● ACTION ITEM
Leaving out the pictures, transcribe all of the records faithfully.

● INPUT DATA
========================

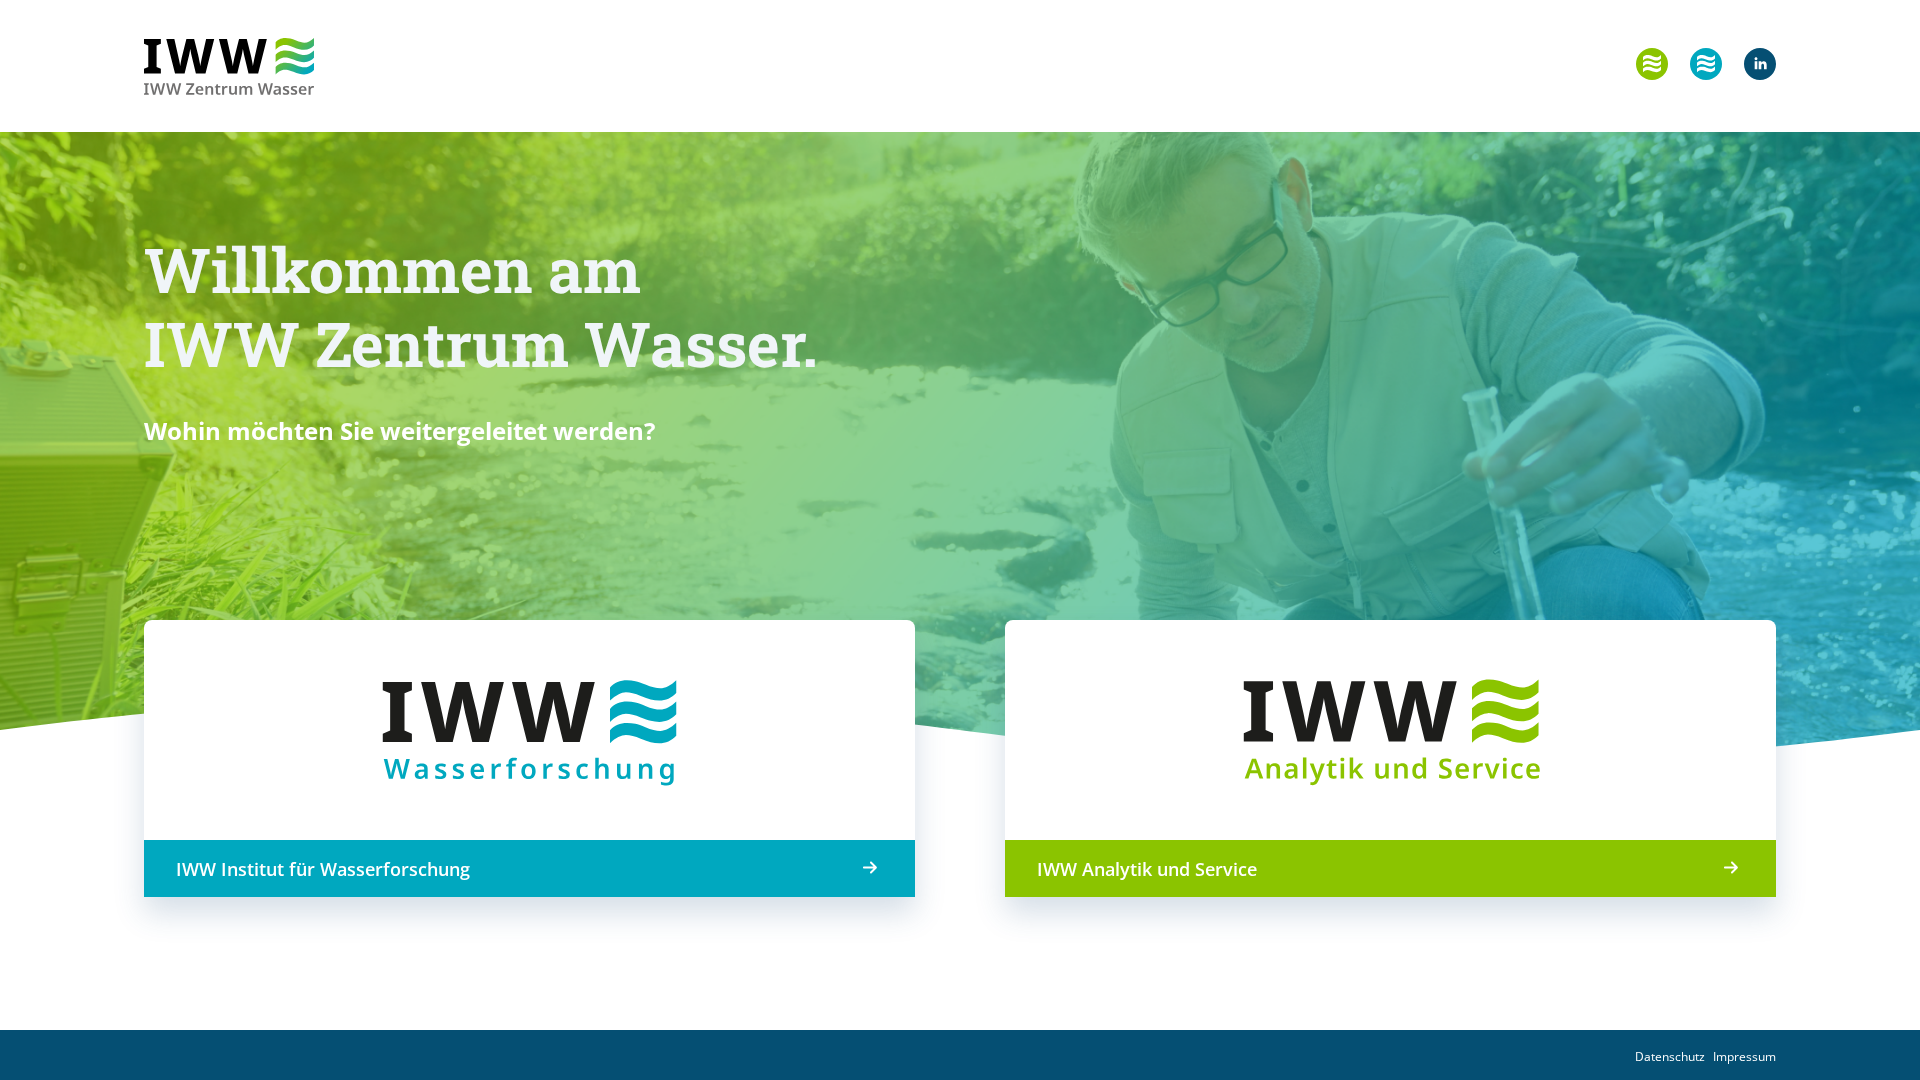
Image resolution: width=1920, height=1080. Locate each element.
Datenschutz (1670, 1056)
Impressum (1744, 1056)
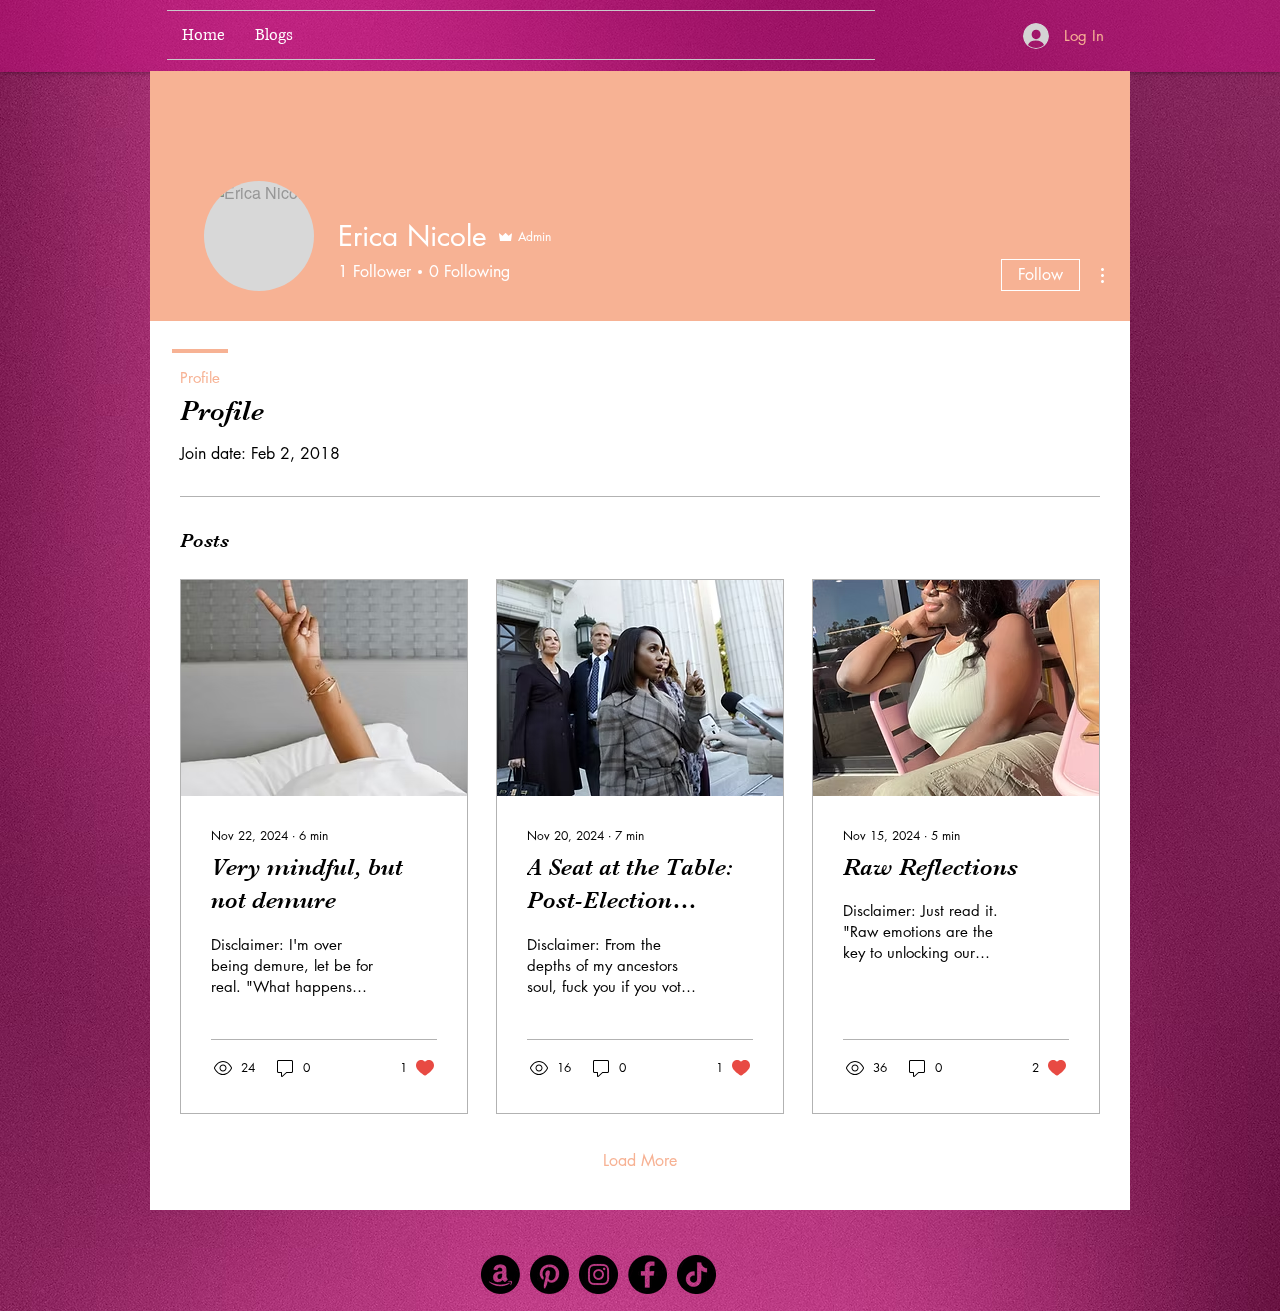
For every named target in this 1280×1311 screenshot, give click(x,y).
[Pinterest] (549, 1274)
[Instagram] (598, 1274)
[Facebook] (647, 1274)
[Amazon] (500, 1274)
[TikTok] (696, 1274)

========================

● WRITTEN REPLY
Image resolution: width=1920, height=1080. Locate each element.
Datenschutz (1670, 1056)
Impressum (1744, 1056)
For every named target in this 1280×1311 screenshot, give click(x,y).
[Pinterest] (549, 1274)
[Instagram] (598, 1274)
[Facebook] (647, 1274)
[Amazon] (500, 1274)
[TikTok] (696, 1274)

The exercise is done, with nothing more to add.